Is the prospect of being alone so horrifying that we would submit our kinkiness levels and full names in the same survey? Apparently so…
Amid the chaos of assignments, social events and existential crises, there’s a societal expectation that finding a significant other and navigating love are crucial checkpoints in the collegiate journey. For the people feeling the pressure to couple up because everyone else is, this survey could be the answer you are looking for.
At 2 p.m. this past Tuesday, the Yale Marriage Pact went live. Created by Stanford students in 2017 for an Econ class project, Marriage Pact analyzes your data alongside others to find your “perfect match.”
I was cramming for an end-of-term “midterm” late Tuesday night when I received the text from my suitemate.
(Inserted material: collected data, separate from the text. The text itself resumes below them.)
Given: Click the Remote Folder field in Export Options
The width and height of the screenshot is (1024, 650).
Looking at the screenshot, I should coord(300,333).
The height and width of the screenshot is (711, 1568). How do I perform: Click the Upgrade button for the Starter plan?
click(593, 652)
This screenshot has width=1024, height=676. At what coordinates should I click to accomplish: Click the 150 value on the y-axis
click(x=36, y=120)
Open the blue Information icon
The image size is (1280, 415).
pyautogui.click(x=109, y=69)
I was skeptical at first, but if 500 other people filled it out, I was willing to take my chances, for research purposes of course.
The survey begins with the basics: sexual orientation, religious affiliation, political identity etc. Then it moves onto a series of 50 prompts where you rank your level of agreement from 1-7. The prompts range from “Everything will eventually be explained by science” to “I often rely on self deprecating humor.”
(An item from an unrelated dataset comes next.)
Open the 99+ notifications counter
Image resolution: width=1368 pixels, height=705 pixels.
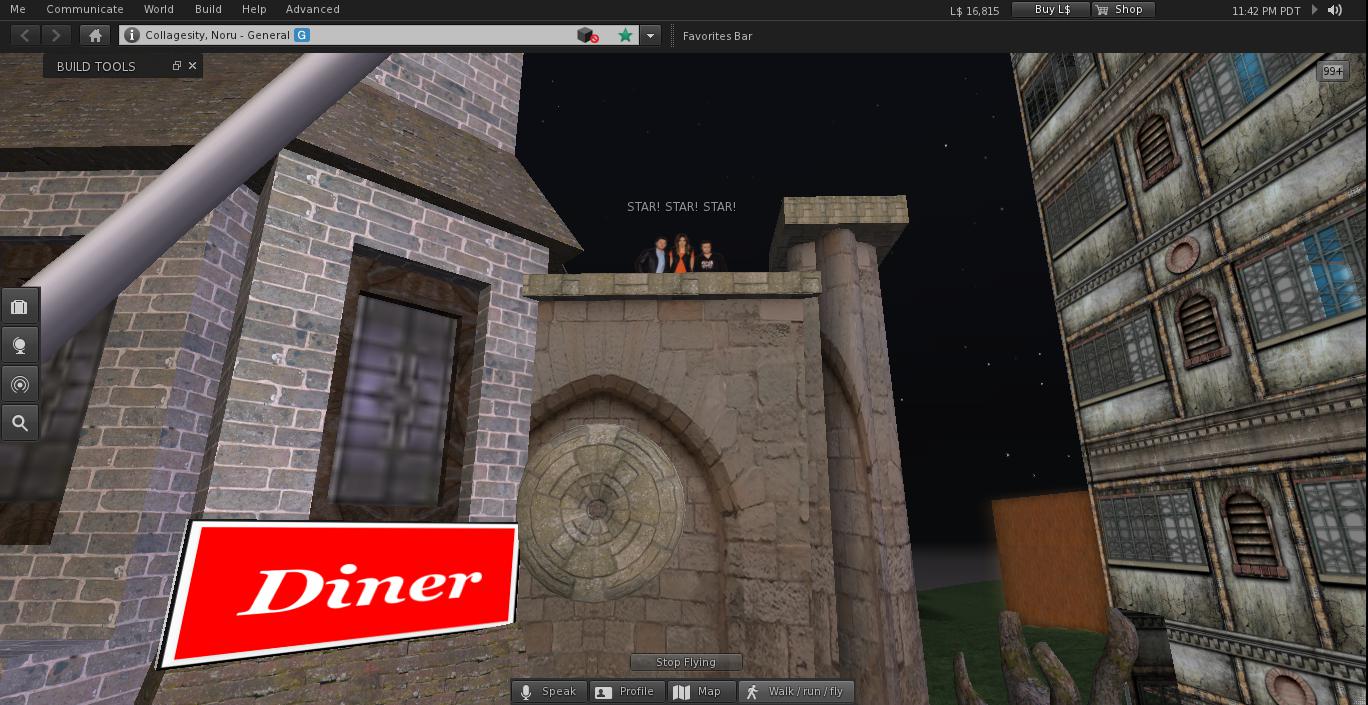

Knowing that your answers to questions about hard drugs, monogamy and political stances are compatible with those of others has the potential to be a great ice breaker, however, does it give too much away too soon? For me, dating is like one of those fossil dig kits; the tedious excavation is worth it for the enthralling fossils you dig up. Part of the fun of building a relationship is gradually getting to know your partner. I can’t help but wonder: have we traded the excitement of exploration for the comfort of algorithmic certainty?
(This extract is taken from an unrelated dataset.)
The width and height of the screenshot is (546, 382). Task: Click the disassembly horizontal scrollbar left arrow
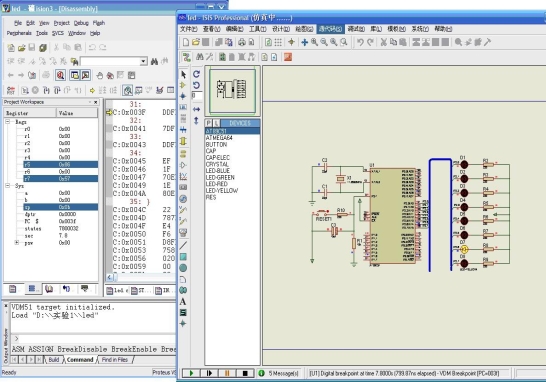tap(110, 277)
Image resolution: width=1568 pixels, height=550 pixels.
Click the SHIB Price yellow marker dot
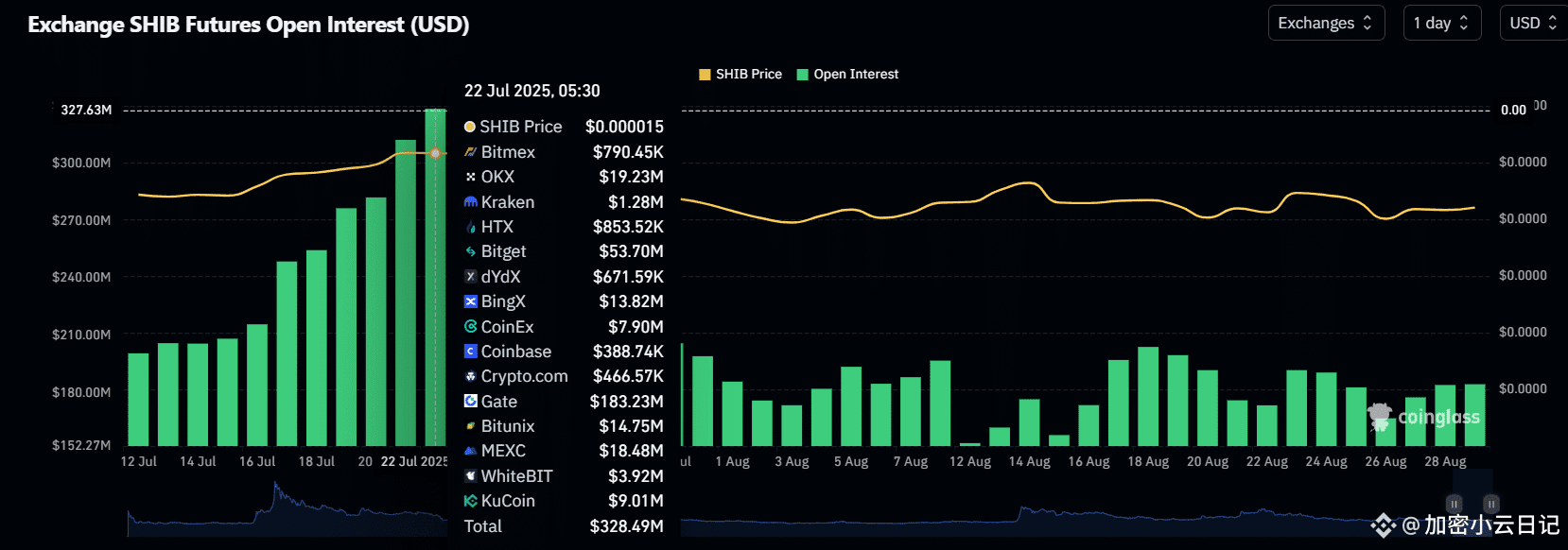coord(435,153)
Some may be approaching this as a genuine quest for love, envisioning a future with a potential match. Sure, it would be nice to meet your life partner at Yale, get married, pop out a couple of double-legacy babies and live happily ever after. But others may see it as a mere safety net — a backup plan in case Yale fails to deliver a fairy-tale romance the organic way.
But who’s to say this survey even works? It certainly is important to agree on fundamental values to have a successful marriage — not that, as a child of divorce, I would know what that looks like — but just because two people don’t agree on things doesn’t mean they aren’t compatible.
The Marriage Pact’s algorithmic matching methods contradict the age-old adage that “opposites attract.” The survey’s emphasis on aligning answers will lead to the paradoxical situation where people with identical responses are deemed the perfect match. In reality, a harmonious relationship isn’t always forged from carbon-copy preferences; sometimes, it’s the clash of differences that sparks the most genuine connections.
As the Dec. 12 survey deadline approaches, I’m anxiously awaiting my results. I don’t have high expectations for a match made by a computer, but who knows, maybe the result will prove me wrong.